[train] train v1 export api (#51177)

matthewdeng · web-flow · commit 31878c97629a · 2025-03-13T17:32:54.000-07:00
This PR implements the export API for Ray Train V1 state. This builds on top of #50622, which implements the export API for Ray Train V2. ## Key Changes - Added `export.py` with conversion functions between Train V1 state models and Train (V2) state export protobuf - Updated `TrainRunInfo` and `TrainWorkerInfo` schemas with additional fields for compatibility: - Log file paths for controller and workers - Note that these point to the Ray worker stderr logs, rather than specific train logs. - Resource allocation information - Made worker status a required field - Note that it is always set as ACTIVE for now.

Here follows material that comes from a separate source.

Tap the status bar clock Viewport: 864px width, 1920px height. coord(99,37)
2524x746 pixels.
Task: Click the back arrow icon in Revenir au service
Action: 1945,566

Signed-off-by: Matthew Deng <matt@anyscale.com>
diff --git a/python/ray/train/BUILD b/python/ray/train/BUILD
@@ -745,6 +745,14 @@ py_test(
     ],
 )
 
+py_test(
+    name = "test_state_export",
+    size = "small",
+    srcs = ["tests/test_state_export.py"],
+    tags = ["team:ml", "exclusive"],
+    deps = [":train_lib", ":conftest"]
+)
+
 py_test(
     name = "test_tensorflow_checkpoint",
     size = "small",
diff --git a/python/ray/train/_internal/backend_executor.py b/python/ray/train/_internal/backend_executor.py
@@ -565,6 +565,9 @@ def initialize_session(
             from ray.train._internal.state.schema import RunStatusEnum
 
             core_context = ray.runtime_context.get_runtime_context()
+            controller_log_file_path = (
+                ray._private.worker.global_worker.get_err_file_path()
+            )
 
             self.state_manager.register_train_run(
                 run_id=self._trial_info.run_id,
@@ -575,6 +578,8 @@ def initialize_session(
                 worker_group=self.worker_group,
                 start_time_ms=self._start_time_ms,
                 run_status=RunStatusEnum.RUNNING,
+                controller_log_file_path=controller_log_file_path,
+                resources=[self._resources_per_worker] * self._num_workers,
             )
 
         # Run the training function asynchronously in its own thread.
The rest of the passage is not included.